(This was written a couple of years ago.)
So what’s this Christmas season looking like for you this year? For me, I’m pretty much working non-stop but feel like I have a handle on everything. Hubby and I have been having a ball making cut-out cookies. There’s nothing more appealing than a man who actually likes making and decorating cut-outs.
Then my brother dropped off my mom and she helped me make Mexican Wedding Cakes. It was great and as her health has not been good, it’s wonderful to know I would have this memory to look back on. I get a little teary-eyed knowing there won’t be that many more so I made sure I tucked away every moment for safe-keeping. (She died a little over a year ago. Her last Christmass we made chocolate chip cookies. I showed her how to use a spoon and put them on the pan. She wasn’t able to do too many before she started getting frustrated so we quit. But because we did that, I felt like maybe things weren’t as bad as they really were.)
My quiet journey this year has all been within me. While I’ve been bustling around, I’ve reminded myself often that the true gift of this season is peace and I’ve felt that peace this entire season. That’s kind of unusual for me. I’m not the peaceful type.
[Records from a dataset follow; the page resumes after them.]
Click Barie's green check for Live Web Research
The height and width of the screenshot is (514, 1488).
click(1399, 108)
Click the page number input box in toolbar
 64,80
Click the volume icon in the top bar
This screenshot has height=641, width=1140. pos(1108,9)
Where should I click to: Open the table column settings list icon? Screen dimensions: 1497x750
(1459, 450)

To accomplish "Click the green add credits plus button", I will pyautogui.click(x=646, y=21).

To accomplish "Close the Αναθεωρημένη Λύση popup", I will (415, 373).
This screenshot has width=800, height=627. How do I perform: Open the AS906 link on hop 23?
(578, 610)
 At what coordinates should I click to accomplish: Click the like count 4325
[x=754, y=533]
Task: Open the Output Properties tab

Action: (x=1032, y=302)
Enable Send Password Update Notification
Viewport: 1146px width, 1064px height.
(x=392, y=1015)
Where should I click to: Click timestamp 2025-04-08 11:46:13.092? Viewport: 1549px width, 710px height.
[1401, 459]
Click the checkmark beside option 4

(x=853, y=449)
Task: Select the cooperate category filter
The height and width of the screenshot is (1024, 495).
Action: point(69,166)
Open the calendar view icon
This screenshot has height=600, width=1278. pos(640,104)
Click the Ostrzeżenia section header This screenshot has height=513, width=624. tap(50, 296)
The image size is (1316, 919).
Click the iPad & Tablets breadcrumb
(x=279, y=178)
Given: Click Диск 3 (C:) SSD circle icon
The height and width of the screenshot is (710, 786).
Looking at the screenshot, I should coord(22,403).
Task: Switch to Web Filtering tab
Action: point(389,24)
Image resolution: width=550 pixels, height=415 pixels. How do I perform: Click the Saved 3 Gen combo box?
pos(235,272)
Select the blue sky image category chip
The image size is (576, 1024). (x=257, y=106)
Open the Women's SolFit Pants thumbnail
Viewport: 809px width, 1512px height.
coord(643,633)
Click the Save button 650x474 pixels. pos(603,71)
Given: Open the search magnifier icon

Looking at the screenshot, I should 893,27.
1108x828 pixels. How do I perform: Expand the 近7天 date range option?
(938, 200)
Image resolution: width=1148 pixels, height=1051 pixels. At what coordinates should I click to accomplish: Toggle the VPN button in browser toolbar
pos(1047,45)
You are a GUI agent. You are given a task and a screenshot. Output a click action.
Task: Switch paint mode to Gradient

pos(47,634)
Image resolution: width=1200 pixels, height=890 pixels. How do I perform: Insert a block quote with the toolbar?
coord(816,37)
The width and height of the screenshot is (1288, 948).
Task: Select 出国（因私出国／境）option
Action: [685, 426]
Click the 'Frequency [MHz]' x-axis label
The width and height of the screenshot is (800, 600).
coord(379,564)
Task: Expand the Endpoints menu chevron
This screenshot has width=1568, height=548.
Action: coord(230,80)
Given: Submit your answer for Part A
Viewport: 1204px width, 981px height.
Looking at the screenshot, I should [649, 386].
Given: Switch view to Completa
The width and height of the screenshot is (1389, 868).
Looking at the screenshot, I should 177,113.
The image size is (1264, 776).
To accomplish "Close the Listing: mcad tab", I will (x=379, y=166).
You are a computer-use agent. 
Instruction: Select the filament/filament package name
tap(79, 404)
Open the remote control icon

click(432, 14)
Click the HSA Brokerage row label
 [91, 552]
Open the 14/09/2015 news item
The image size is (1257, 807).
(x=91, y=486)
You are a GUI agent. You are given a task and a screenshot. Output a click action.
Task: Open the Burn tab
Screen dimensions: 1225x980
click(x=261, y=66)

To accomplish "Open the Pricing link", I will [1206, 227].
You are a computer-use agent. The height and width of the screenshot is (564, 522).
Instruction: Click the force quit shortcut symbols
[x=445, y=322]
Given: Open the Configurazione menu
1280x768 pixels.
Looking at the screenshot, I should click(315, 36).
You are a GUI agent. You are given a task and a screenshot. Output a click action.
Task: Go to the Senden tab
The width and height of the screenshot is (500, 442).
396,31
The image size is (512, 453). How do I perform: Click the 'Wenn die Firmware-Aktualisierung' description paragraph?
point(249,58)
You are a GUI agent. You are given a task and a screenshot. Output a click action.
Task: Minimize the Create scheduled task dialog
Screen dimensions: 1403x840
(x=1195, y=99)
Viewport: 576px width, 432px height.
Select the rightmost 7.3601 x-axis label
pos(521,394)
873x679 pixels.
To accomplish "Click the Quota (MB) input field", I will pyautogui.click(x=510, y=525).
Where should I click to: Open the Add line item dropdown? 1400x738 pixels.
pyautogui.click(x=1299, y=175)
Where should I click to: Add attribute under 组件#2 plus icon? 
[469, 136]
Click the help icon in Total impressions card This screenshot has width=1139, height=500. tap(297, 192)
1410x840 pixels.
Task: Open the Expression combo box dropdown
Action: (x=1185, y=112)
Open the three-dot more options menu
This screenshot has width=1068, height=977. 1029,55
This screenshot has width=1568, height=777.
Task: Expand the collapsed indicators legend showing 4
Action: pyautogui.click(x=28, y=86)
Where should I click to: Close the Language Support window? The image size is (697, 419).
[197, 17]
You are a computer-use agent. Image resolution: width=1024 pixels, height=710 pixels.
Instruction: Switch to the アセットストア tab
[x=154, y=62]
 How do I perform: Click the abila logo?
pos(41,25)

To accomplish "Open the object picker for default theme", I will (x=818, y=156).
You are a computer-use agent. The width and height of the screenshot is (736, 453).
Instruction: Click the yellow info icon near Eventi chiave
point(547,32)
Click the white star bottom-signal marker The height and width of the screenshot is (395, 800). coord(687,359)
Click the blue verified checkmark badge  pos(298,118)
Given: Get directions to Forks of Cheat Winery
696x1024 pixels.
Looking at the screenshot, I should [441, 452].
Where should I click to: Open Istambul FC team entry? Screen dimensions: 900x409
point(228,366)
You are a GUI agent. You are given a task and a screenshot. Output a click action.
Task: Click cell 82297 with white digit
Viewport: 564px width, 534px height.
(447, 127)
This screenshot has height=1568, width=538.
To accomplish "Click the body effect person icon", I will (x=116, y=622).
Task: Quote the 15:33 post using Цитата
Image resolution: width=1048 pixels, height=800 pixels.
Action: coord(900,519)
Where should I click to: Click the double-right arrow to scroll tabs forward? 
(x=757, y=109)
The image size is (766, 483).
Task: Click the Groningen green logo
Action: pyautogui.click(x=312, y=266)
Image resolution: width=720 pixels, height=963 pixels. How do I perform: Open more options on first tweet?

\But my peace isn’t because everything in my life is perfect. Does anyone have that?
But no one can and no circumstance can really steal your peace unless you let them.
I’ve come a long way and can now let people wallow in their misery and not take me along for the ride. A great improvement.
If you’re dreading this holiday season, try to find a way to keep your spirit full of peace and joy. For me it’s through the running conversations I have with God. Like today when my mom was over,
“God, I’m so grateful to have this Christmas with her.”
Or when my husband and I were cutting out the cookies,
“God, thank you for my husband’s love.”
Hang in there and if that old enemy, depression, is nipping at your heels, read the Christmas story; try and feel the quietness and peace of that night. Remember, Christ was born to redeem us and that means from depression as well.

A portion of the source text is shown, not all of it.